Saved data entries:
+===+

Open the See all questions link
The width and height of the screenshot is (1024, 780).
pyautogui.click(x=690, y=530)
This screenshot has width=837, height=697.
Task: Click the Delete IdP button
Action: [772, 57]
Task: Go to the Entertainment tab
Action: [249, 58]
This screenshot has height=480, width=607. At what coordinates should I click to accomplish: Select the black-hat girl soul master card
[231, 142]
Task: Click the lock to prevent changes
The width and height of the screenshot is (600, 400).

+===+

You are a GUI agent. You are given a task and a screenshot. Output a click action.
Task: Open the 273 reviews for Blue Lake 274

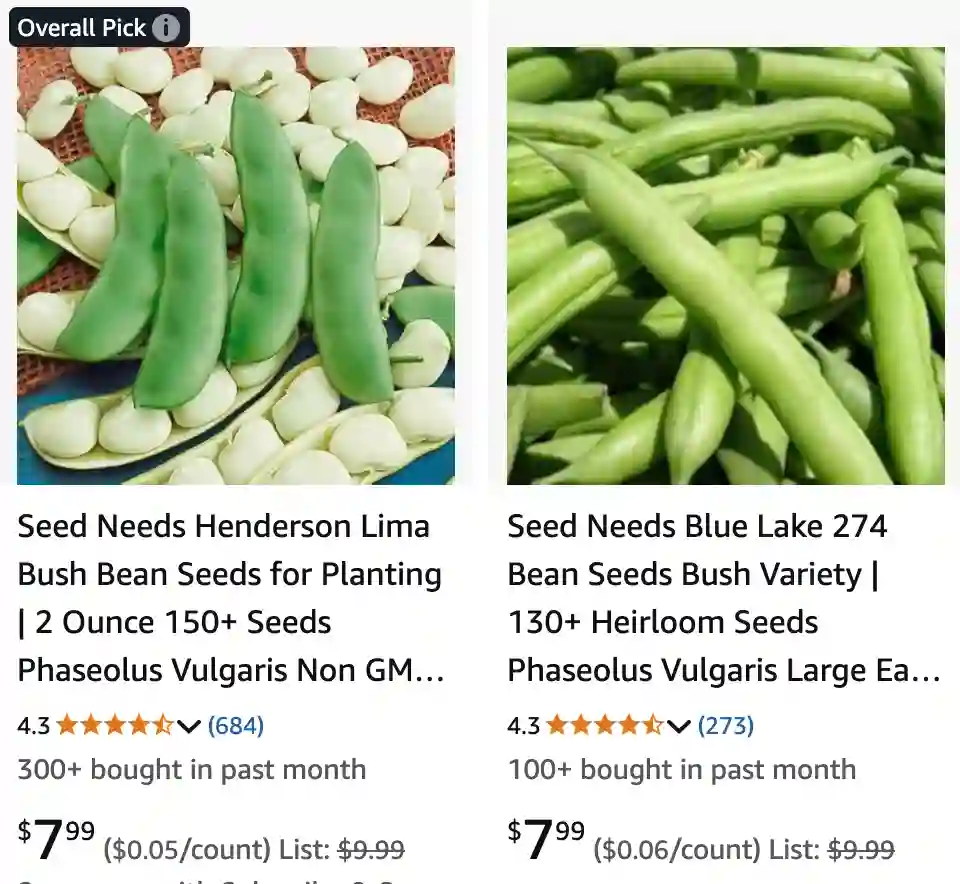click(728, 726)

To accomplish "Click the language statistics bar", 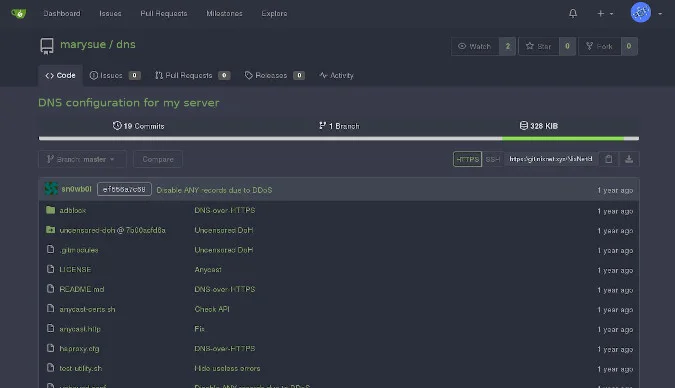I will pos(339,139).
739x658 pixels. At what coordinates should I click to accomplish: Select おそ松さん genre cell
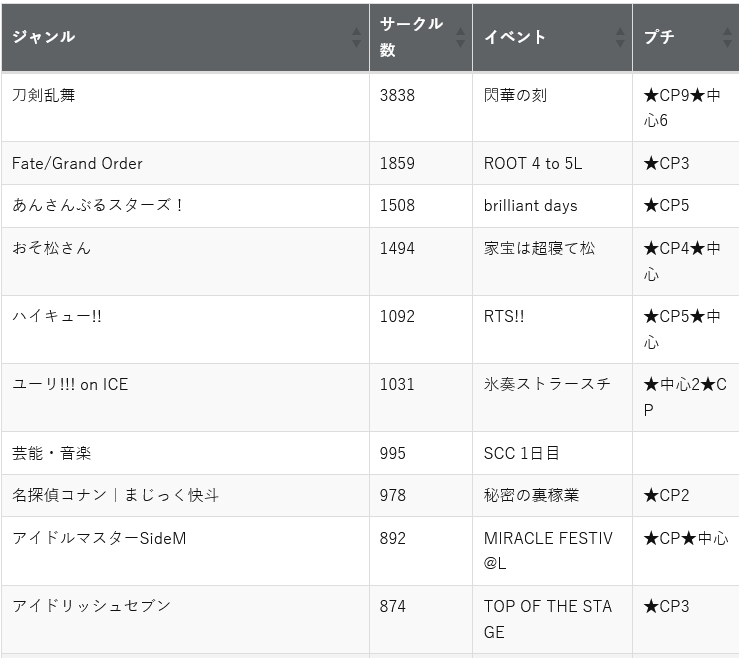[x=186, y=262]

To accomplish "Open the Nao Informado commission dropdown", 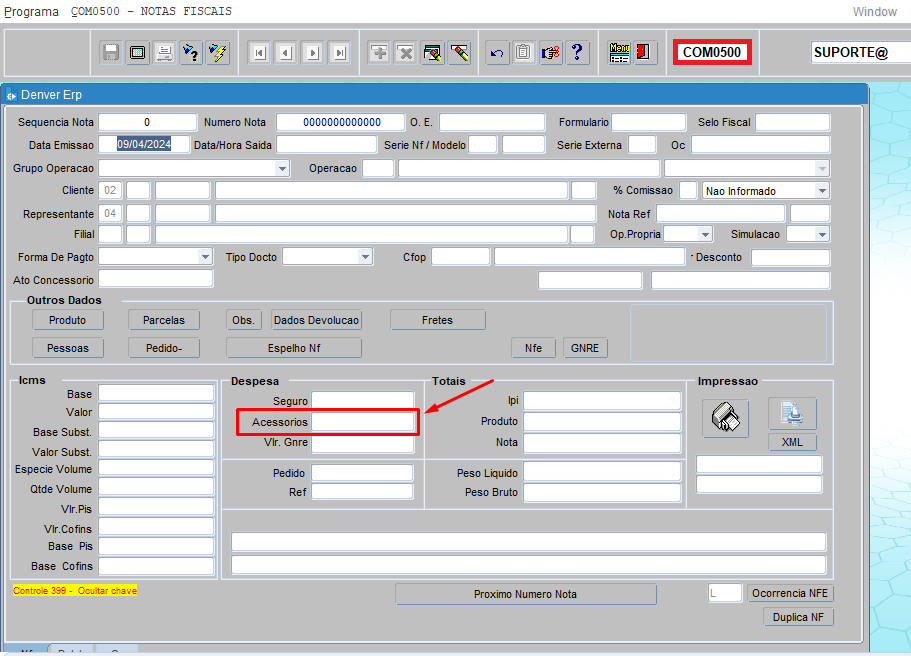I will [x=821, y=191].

+===+

Instructions to follow | Retype the entries above exactly, but only from the line containing "Task: Click the lock to prevent changes" through the line containing "The width and height of the screenshot is (600, 400).", both included.

Worked solution |
Task: Click the lock to prevent changes
The width and height of the screenshot is (600, 400).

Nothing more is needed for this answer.